EXERCISE REQUIREMENTS
Within the listing below, show every line that contains the word "pixels".

RECORDED DATA

======

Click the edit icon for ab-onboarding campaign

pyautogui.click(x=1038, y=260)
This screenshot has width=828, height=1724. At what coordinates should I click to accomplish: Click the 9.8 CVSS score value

======

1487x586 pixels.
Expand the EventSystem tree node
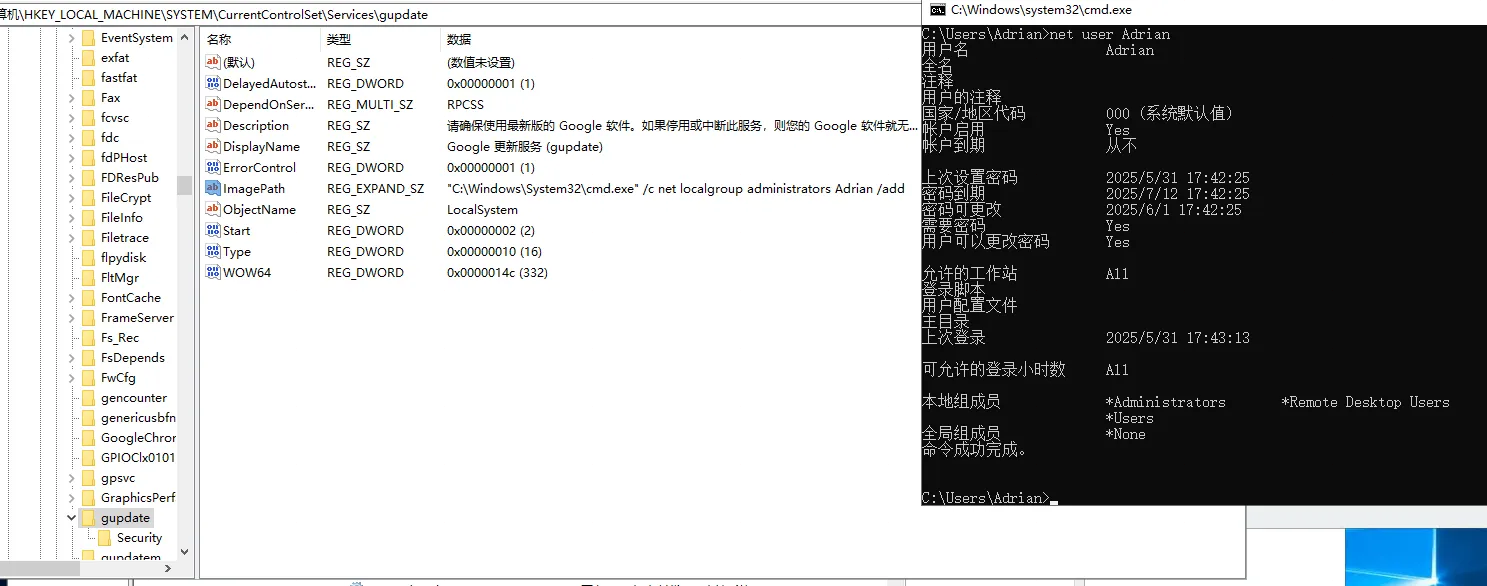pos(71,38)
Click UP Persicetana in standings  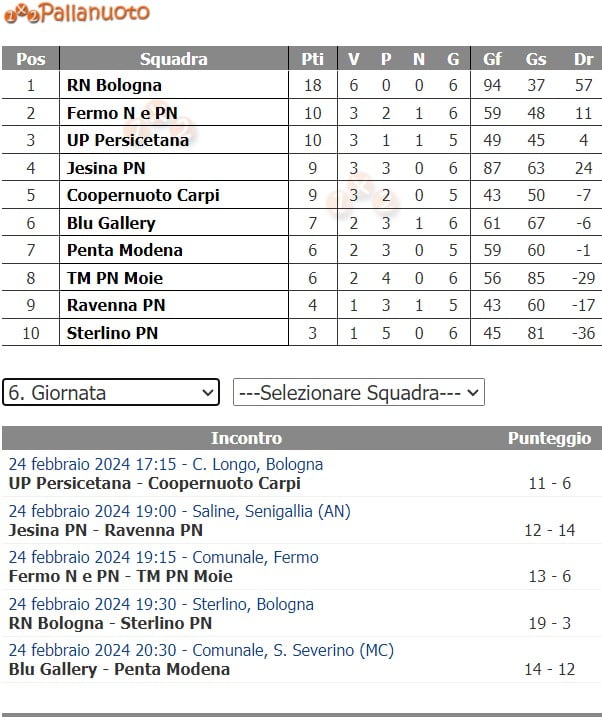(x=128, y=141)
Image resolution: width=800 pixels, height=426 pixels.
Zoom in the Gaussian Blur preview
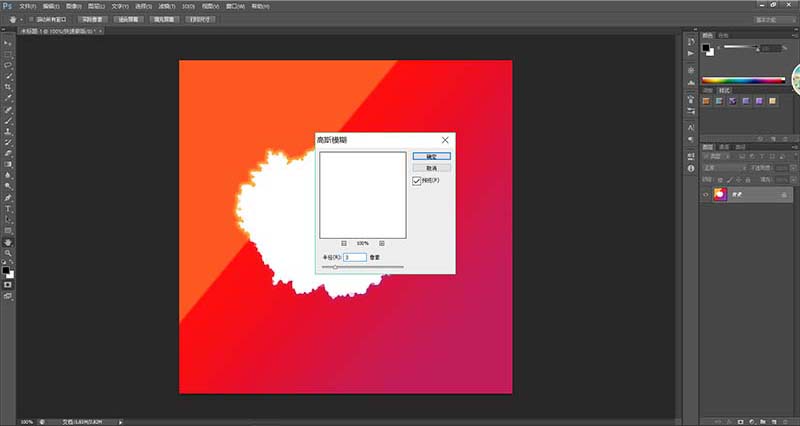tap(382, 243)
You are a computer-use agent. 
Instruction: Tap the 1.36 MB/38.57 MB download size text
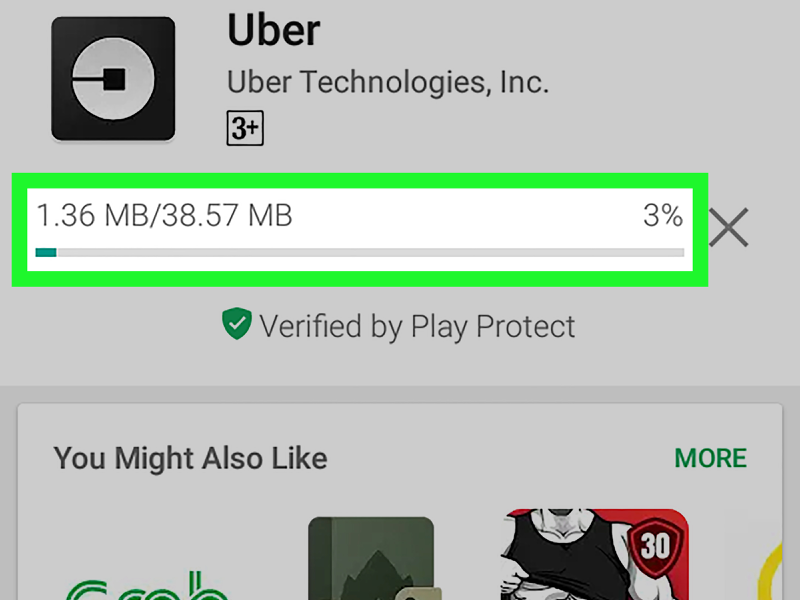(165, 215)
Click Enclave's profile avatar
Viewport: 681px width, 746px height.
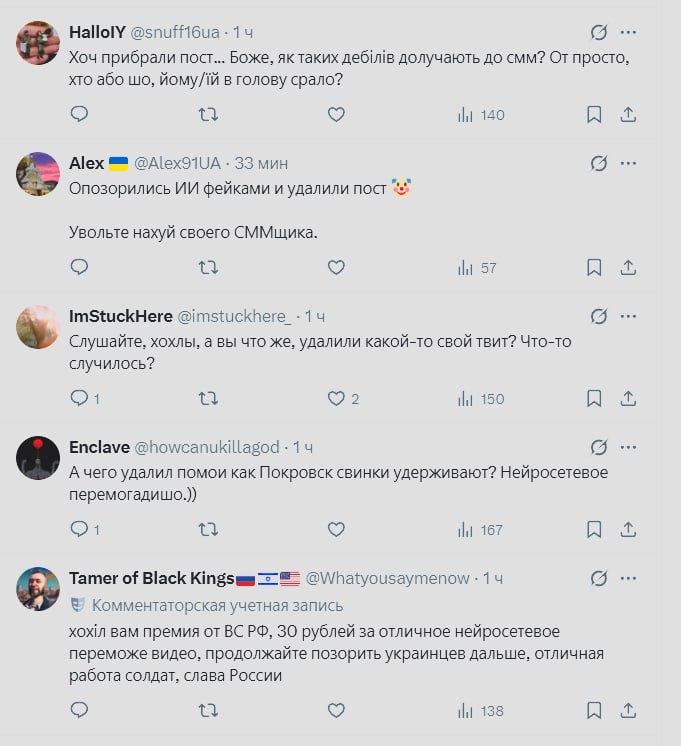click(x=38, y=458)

======

SOLUTION FOR THIS TASK
1487x586 pixels.
Image resolution: width=800 pixels, height=426 pixels.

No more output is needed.